Кассандра, дочь троянского царя Приама, была возлюбленной бога Аполлона, который наделил её пророческим даром. Но когда насмешливая троянка перестала отвечать на страстные призывы, разгневанный Аполлон повелел, чтобы Кассандре никто не верил. Родной отец объявил её безумной и держал взаперти. Между тем все страшные пророчества сбылись, гордая Троя была разрушена, а сама пророчица оказалась наложницей в плену, где вскоре погибла.
Кассандрой-пророчицей Ахматову именовали впоследствии бесчисленное множество раз. Но это сопоставление повелось только со времён Мировой войны и Великой революции, когда в её стихах стали отчётливо являться исторические темы, поражавшие современников глубиной провидения. До 1913 года в ней видели (не без основания) исключительно лирическую поэтессу, очень талантливую и популярную, но обращённую исключительно к миру камерных, любовных переживаний:
А широкое признание «пророческого дара» Ахматовой состоялось только в начале 1920-х годов, когда практически одновременно Корней Чуковский, Виктор Жирмунский, Борис Эйхенбаум, Виктор Виноградов заговорили об её поэзии, как явлении историческом и национальном. Тогда же и возник в соединении с ней облик скорбной древней пророчицы, оплакавшей перед своим концом гибель родной Трои.

● Задачи
(A) Скопируйте из текста об Ахматовой фрагмент от слов "Кассандра, дочь троянского" до слов "где вскоре погибла." включительно.
(B) Когда, согласно тексту об Ахматовой, состоялось широкое признание её «пророческого дара»?
(C) Подхватите текст об Ахматовой и продолжите его, начав сразу после последнего предложения.

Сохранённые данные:
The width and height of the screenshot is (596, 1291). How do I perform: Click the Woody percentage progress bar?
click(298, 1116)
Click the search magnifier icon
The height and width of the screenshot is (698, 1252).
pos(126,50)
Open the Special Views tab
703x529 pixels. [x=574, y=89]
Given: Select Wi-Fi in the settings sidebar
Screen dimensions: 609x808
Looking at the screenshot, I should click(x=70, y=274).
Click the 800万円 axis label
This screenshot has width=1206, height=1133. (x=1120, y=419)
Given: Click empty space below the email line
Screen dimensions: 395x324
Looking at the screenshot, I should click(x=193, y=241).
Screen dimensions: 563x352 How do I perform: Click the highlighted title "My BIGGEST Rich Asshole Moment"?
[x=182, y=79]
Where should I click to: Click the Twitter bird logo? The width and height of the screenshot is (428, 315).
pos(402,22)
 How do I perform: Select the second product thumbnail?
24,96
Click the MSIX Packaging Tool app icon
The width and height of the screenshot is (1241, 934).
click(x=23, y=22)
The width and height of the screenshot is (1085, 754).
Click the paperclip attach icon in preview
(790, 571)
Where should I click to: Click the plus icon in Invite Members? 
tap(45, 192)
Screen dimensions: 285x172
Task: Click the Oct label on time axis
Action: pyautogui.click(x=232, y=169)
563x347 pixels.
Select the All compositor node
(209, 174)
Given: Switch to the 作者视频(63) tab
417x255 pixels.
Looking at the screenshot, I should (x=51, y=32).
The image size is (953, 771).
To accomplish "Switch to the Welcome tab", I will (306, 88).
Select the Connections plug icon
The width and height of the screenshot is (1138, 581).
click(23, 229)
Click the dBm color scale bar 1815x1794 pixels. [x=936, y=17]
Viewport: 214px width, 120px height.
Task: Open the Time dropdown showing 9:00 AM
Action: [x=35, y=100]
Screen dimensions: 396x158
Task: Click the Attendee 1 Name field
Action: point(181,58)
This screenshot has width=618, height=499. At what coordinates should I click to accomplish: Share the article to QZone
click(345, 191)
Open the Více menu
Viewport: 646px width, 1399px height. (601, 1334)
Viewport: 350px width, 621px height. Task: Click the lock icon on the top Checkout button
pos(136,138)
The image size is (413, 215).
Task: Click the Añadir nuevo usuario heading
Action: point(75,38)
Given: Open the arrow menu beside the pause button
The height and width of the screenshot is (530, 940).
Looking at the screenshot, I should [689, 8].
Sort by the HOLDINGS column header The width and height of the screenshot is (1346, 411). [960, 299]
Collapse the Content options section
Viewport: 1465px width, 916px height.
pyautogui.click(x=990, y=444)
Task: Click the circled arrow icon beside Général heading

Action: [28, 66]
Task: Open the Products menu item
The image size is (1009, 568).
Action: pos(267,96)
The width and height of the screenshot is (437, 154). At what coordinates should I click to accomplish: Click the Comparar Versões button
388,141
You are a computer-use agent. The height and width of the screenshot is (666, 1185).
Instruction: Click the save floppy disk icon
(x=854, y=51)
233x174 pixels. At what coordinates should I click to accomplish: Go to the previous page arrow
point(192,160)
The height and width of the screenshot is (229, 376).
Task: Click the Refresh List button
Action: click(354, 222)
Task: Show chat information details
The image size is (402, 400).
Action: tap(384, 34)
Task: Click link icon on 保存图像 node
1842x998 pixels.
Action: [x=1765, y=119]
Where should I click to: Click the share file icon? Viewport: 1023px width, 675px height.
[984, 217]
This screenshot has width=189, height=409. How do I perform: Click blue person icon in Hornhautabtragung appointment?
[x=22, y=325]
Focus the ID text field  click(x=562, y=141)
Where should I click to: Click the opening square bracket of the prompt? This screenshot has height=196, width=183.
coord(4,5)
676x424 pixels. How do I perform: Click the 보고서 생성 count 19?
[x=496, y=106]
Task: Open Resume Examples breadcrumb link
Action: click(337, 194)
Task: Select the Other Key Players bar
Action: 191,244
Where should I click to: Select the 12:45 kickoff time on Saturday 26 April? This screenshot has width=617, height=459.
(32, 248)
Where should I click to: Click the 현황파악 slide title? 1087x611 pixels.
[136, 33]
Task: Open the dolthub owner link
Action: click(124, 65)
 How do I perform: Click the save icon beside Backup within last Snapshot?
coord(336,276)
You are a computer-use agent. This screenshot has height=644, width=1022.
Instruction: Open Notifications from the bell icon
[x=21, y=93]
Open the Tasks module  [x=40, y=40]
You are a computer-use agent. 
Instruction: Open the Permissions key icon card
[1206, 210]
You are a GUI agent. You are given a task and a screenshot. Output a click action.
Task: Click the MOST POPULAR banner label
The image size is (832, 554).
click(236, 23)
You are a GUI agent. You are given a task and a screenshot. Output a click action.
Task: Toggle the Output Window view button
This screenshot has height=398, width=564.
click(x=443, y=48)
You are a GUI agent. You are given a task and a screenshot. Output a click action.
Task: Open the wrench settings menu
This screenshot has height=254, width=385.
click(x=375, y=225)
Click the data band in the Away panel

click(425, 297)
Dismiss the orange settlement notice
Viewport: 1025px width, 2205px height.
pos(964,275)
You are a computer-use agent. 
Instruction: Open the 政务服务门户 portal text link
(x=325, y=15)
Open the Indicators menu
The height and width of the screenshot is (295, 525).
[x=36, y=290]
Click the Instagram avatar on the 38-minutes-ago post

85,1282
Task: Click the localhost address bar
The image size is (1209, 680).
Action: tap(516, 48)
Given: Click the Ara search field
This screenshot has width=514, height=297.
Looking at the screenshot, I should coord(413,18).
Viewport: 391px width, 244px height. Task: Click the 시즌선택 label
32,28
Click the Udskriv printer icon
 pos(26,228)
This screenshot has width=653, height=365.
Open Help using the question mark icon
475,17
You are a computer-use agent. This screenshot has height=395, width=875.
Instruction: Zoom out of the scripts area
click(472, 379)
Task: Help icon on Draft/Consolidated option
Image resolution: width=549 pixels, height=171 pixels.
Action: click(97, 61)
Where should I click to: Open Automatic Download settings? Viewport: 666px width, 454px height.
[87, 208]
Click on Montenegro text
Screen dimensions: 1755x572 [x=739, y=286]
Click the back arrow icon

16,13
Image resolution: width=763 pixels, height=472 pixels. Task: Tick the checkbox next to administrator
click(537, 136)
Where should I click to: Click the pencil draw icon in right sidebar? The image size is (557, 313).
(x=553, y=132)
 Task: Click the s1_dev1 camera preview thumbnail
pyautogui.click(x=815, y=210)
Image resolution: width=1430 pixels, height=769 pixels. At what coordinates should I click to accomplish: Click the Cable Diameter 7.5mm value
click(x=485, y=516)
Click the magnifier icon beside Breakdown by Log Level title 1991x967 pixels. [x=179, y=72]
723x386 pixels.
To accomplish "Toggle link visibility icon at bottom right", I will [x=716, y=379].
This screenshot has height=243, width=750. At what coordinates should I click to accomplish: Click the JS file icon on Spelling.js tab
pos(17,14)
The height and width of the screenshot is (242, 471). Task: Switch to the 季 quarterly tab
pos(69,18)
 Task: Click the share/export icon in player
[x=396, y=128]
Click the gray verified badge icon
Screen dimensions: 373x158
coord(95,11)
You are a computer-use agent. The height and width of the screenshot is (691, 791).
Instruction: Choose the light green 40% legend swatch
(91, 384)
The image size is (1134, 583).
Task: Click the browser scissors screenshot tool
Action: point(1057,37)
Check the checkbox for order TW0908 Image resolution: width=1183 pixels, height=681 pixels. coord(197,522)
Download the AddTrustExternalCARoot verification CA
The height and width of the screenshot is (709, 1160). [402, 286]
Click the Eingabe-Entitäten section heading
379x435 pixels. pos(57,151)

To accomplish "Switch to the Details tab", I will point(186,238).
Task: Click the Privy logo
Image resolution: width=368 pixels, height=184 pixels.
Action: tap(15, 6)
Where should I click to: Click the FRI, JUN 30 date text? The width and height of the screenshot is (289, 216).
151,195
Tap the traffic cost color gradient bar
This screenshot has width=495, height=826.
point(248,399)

● Ответы к заданиям
(A)
Кассандра, дочь троянского царя Приама, была возлюбленной бога Аполлона, который наделил её пророческим даром. Но когда насмешливая троянка перестала отвечать на страстные призывы, разгневанный Аполлон повелел, чтобы Кассандре никто не верил. Родной отец объявил её безумной и держал взаперти. Между тем все страшные пророчества сбылись, гордая Троя была разрушена, а сама пророчица оказалась наложницей в плену, где вскоре погибла.

(B) В начале 1920-х годов.

(C)
Но самый первый, краткий, хотя, по-видимому, очень страстный и яростный всплеск профетического вдохновения, случился в её жизни в страшные царскосельские дни апреля-мая 1905 года. «Я убила душу свою, и глаза мои созданы для слёз… – писала Ахматова в 1907 году, подытоживая всю эту историю. – Или помните вещую Кассандру. Я одной гранью души примыкаю к тёмному образу этой великой в своем страдании пророчицы. Но до величия мне далеко». Поэтому и «свиданье с тем, кто издевается» и «любовь к тому, кто не позвал» (в 1913 году она уже имела силы назвать точными словами свой опыт общения с Голенищевым-Кутузовым) именуются «дивной судьбою». Неиспытанная ещё душевная боль, унижение и поругание, подобно погружению в струи Кастальских вод, явились для неё внезапной инициацией пророческого дара, а пригвождение к позорному столбу – пифийским треножником, инструментом для возглашения «божественной бессмыслицы».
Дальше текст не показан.